* **THE TASK**
Only the lines below between the ones containing "Kebijakan Privasi (420, 74)" and "Home (328, 99)", inclusive, are to be reproduced, each exactly as it stands.

* **DATA TO EXAMINE**
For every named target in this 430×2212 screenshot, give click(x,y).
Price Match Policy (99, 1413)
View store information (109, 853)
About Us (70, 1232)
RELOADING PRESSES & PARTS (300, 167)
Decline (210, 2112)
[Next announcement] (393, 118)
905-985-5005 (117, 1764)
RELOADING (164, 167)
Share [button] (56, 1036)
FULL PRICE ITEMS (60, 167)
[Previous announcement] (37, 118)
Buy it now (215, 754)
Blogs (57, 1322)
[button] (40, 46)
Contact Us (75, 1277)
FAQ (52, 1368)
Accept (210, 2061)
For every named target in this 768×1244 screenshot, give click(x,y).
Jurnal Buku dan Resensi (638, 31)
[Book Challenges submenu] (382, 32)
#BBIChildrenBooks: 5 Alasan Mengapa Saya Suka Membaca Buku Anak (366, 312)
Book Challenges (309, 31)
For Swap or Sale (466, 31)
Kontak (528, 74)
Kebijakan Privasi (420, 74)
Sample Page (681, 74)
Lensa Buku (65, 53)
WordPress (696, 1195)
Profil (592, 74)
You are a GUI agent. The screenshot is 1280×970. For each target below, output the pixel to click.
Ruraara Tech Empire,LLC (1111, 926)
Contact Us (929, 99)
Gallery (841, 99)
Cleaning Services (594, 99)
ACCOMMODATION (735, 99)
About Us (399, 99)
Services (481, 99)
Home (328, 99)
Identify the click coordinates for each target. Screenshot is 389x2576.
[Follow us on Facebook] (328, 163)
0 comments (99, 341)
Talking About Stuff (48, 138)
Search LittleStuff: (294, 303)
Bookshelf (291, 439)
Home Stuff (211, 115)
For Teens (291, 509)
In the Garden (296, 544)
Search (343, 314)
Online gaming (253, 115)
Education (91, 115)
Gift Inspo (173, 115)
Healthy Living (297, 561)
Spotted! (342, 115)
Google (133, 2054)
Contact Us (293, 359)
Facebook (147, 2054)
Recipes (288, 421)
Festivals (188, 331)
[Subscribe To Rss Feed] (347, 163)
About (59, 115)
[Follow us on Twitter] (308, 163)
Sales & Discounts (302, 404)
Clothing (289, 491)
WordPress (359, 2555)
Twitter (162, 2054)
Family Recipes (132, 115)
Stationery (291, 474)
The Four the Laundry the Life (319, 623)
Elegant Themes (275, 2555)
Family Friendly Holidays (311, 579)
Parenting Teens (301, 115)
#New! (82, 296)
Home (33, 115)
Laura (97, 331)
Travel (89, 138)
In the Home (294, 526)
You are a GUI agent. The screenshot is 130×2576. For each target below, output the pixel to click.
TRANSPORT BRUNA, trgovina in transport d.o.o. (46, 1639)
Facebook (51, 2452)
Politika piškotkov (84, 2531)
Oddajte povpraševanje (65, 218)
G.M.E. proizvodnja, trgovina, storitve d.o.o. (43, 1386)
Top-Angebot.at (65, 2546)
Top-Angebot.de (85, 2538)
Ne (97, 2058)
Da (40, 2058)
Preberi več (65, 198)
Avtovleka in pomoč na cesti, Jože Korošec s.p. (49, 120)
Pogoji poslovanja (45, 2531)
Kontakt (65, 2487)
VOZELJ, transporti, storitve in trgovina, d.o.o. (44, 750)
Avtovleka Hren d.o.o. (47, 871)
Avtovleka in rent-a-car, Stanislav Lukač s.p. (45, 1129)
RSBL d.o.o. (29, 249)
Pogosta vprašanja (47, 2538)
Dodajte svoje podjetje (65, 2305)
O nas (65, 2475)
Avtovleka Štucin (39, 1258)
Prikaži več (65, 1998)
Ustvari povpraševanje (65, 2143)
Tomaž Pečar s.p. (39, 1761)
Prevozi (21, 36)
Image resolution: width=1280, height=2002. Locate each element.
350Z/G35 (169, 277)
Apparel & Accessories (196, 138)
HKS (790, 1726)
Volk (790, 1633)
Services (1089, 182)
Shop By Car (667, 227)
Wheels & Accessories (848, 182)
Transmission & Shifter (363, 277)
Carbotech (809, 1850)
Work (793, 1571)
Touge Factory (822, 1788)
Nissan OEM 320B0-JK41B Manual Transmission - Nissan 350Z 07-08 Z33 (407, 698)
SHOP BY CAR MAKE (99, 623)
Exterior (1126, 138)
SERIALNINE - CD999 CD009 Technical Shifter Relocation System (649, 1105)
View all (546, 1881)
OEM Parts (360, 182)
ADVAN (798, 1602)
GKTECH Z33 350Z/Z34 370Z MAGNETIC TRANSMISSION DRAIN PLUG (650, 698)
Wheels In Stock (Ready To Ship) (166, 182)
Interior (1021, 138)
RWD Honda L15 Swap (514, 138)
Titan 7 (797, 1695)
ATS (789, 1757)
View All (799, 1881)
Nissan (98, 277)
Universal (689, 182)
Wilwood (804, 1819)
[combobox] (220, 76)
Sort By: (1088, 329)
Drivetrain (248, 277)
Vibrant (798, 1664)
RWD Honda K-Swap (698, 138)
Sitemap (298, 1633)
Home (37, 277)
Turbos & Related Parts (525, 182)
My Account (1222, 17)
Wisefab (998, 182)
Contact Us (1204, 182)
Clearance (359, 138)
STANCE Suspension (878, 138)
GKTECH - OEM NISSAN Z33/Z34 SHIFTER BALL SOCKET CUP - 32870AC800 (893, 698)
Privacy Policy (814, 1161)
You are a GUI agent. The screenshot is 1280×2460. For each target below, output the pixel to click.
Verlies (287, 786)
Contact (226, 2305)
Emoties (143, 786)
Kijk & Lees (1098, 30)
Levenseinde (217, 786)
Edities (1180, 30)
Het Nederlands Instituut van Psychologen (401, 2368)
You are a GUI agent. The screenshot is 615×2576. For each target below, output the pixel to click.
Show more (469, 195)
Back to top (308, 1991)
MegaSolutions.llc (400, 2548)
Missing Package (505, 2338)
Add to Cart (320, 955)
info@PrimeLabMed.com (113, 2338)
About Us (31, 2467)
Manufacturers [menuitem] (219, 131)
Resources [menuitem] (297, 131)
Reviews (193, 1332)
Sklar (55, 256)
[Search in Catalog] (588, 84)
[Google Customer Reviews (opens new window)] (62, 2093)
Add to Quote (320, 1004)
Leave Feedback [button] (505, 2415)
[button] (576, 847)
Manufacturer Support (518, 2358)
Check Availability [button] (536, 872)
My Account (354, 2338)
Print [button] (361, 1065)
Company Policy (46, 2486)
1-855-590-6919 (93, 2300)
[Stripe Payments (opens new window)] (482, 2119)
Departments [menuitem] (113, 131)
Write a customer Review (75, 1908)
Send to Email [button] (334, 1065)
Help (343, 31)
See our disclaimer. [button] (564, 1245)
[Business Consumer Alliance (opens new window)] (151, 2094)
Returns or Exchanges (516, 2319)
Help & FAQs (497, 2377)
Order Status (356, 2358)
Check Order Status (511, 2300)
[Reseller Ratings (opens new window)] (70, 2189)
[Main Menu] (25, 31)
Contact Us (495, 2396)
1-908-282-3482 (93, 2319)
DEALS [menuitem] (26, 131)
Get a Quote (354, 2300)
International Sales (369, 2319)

* **OUTPUT FOR THIS EXERCISE**
Kebijakan Privasi (420, 74)
Sample Page (681, 74)
Lensa Buku (65, 53)
WordPress (696, 1195)
Profil (592, 74)
You are a GUI agent. The screenshot is 1280×970. For each target below, output the pixel to click.
Ruraara Tech Empire,LLC (1111, 926)
Contact Us (929, 99)
Gallery (841, 99)
Cleaning Services (594, 99)
ACCOMMODATION (735, 99)
About Us (399, 99)
Services (481, 99)
Home (328, 99)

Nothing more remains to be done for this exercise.